When the thin film transistor selected for each gate line is turned on by the on / off signal of the gate driving circuit, the liquid crystal panel 110 transmits the signal voltage of the data driving circuit to the corresponding pixel electrode through the data line. The arrangement direction of the liquid crystal molecules is changed by the electric field between the pixel electrode and the common electrode to show a difference in transmittance.

In addition, the liquid crystal display device according to the present invention is provided with a backlight unit 120 for supplying light from the rear surface of the liquid crystal display panel so that the difference in transmittance of the liquid crystal panel 110 is externally expressed.

The backlight unit 120 includes an LED assembly 129, a white or silver reflective plate 125, a light guide plate 123 seated on the reflective plate 125, and a plurality of optical sheets 121 interposed therebetween .

The LED assembly 129 is located at one side of the light guide plate 123 so as to face the light incident surface of the light guide plate 123. The LED assembly 129 includes a plurality of LEDs 127, And a PCB 200 that is mounted to be spaced apart.

At this time, the plurality of LEDs 127 emit white light toward the light incoming surface of the light guide plate 123, including LED chips (not shown) that emit all the RGB colors or emit white light. On the other hand, the plurality of LEDs 127 emit light having colors of red (R), green (G) and blue (B), respectively, and by turning on the plurality of RGB LEDs 127 at a time, It can also be implemented.

On the other hand, the LED 127 is a light emitting element, and its temperature rises sharply in accordance with the use time. Such a temperature rise is characterized by a lifetime and a luminance change of the LED 127. Therefore, one of the most important matters when the LED 127 is used as the light source of the backlight unit 120 is the heat radiation design according to the temperature rise of the LED 127.

The backlight unit 120 further includes an LED housing 128. The LED housing 128 includes a horizontal portion 128a and a vertical portion 128b to cover the lower and outer sides of the LED assembly 129, And has a cross-sectional shape bent in a " b "shape.

The LED housing 128 is preferably formed of aluminum (Al), for example, aluminum (Al) having a purity of 99.5%, which is an example of a metal material having excellent thermal conductivity. Is preferably formed on the surface. Accordingly, since the LED housing 128 is blackish, the heat absorption rate is increased, so that the LED housing 128 has a high heat conduction characteristic.

Thus, the heat transferred from the LED assembly 129 to the LED housing 128 is effectively diffused throughout the LED housing 128. Accordingly, the high-temperature heat generated from the LED assembly 129 is quickly and efficiently transmitted to the cover bottom 150 through the LED housing 128.

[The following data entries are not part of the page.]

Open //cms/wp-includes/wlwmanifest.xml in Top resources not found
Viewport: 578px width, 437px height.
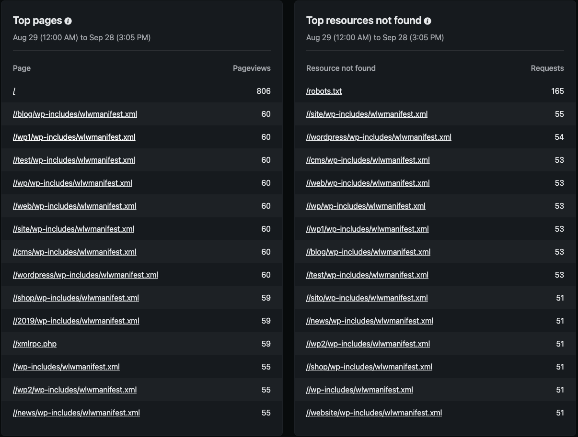point(368,160)
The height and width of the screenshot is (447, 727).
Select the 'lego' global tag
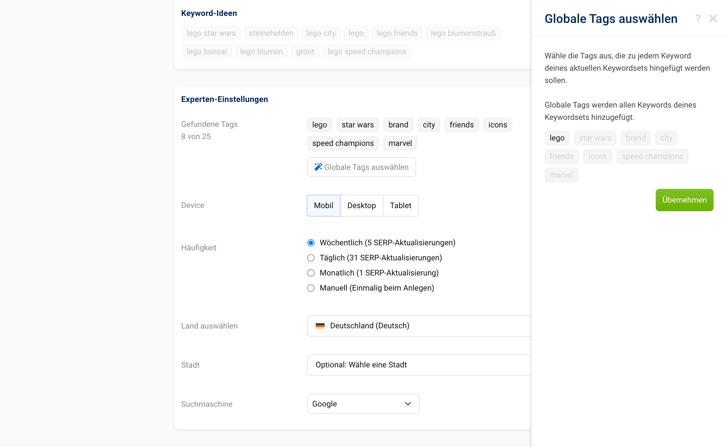(x=557, y=138)
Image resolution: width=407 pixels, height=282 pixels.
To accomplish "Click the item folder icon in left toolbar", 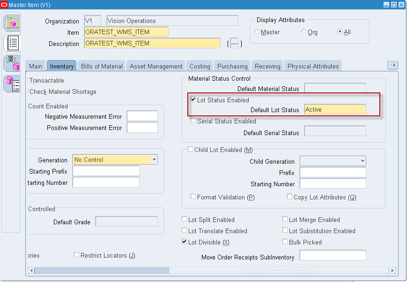I will tap(12, 22).
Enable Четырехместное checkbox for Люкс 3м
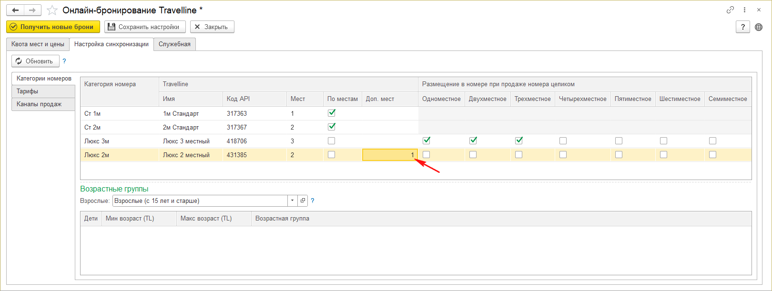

In particular, the backlight unit 120 of the present invention allows the PCB 200, on which a plurality of LEDs 127 are mounted, to contact the LED housing 128 over a larger area, Thereby quickly and efficiently discharging the heat of the heat exchanger.

That is, the PCB 200 is formed of a first portion 210 to which a plurality of LEDs 127 are mounted and a second portion 220 that is perpendicular to the first portion 210, Is formed to have a large area by the first and second portions 210 and 220, the area where the PCB 200 and the LED housing 128 are in contact with each other can be widened.

As the contact area between the LED housing 128 and the PCB 200 is increased, the heat of the high temperature generated from the plurality of LEDs 127 is quickly and efficiently discharged to the outside.

Accordingly, the temperature rise due to the use of the LED 127 is minimized in the liquid crystal display device of the present invention.

Accordingly, the liquid crystal display device of the present invention has an efficient heat dissipation design of the LED assembly 129 by the PCB 200. Let me take a closer look at this later.

The light guide plate 123 on which the light emitted from the plurality of LEDs 127 is incident is formed so that the light incident from the LEDs 127 spreads in a wide area of the light guide plate 123 while traveling in the light guide plate 123 And provides a surface light source to the liquid crystal panel 110.

The light guide plate 123 may include a pattern of a specific pattern on the back surface to supply a uniform surface light source.

Here, the pattern may be formed in various shapes such as an elliptical pattern, a polygon pattern, a hologram pattern, and the like in order to guide light incident into the light guide plate 123. The pattern is formed on the lower surface of the light guide plate 123 by a printing method or an injection method.

The reflection plate 125 is disposed on the back surface of the light guide plate 123 and reflects light passing through the back surface of the light guide plate 123 toward the liquid crystal panel 110 to improve the brightness of light.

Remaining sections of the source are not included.